## THE PROBLEM
Count the lines of the data below that contain the string "resolution". Reply with the number only.
[BEGIN EXTRACTED RECORDS]
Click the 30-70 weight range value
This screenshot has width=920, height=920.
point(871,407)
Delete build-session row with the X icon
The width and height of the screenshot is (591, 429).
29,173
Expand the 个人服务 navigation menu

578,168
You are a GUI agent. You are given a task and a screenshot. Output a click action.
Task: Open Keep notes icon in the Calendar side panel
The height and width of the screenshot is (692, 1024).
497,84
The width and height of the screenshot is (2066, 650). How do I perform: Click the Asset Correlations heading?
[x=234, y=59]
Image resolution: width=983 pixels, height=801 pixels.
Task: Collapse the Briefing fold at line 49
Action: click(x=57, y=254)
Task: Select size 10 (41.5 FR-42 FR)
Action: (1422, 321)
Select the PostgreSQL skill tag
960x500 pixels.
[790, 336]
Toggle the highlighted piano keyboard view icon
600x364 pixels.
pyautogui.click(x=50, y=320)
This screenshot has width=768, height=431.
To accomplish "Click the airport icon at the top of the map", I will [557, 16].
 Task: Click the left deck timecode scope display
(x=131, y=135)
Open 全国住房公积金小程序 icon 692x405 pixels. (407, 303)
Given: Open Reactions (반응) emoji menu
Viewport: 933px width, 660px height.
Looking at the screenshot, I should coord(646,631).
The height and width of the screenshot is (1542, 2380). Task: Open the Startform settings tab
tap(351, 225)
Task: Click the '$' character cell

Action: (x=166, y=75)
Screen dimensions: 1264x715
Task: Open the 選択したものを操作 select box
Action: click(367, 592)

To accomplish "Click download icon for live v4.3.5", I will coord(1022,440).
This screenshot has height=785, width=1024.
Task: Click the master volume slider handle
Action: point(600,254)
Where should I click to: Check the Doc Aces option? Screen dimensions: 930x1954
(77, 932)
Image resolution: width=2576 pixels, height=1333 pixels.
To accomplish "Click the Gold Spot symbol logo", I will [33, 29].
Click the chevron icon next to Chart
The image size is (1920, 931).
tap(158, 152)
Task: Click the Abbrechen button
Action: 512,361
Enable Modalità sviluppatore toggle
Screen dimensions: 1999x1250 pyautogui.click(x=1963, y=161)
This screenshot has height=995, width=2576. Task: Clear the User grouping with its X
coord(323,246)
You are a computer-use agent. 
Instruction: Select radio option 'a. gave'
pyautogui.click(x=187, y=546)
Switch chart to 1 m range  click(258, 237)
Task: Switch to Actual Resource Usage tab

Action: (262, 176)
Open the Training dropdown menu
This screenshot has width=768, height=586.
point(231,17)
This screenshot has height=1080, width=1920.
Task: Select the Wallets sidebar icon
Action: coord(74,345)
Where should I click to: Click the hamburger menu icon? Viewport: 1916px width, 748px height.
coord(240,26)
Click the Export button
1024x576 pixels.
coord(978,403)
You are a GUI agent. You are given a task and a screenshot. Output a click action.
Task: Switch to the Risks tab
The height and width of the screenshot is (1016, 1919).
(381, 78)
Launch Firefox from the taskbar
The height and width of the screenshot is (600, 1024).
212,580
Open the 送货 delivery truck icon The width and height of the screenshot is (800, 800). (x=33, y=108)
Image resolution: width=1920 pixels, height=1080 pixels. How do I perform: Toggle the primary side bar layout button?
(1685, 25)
[END EXTRACTED RECORDS]
## ANSWER TO THE EXERCISE
3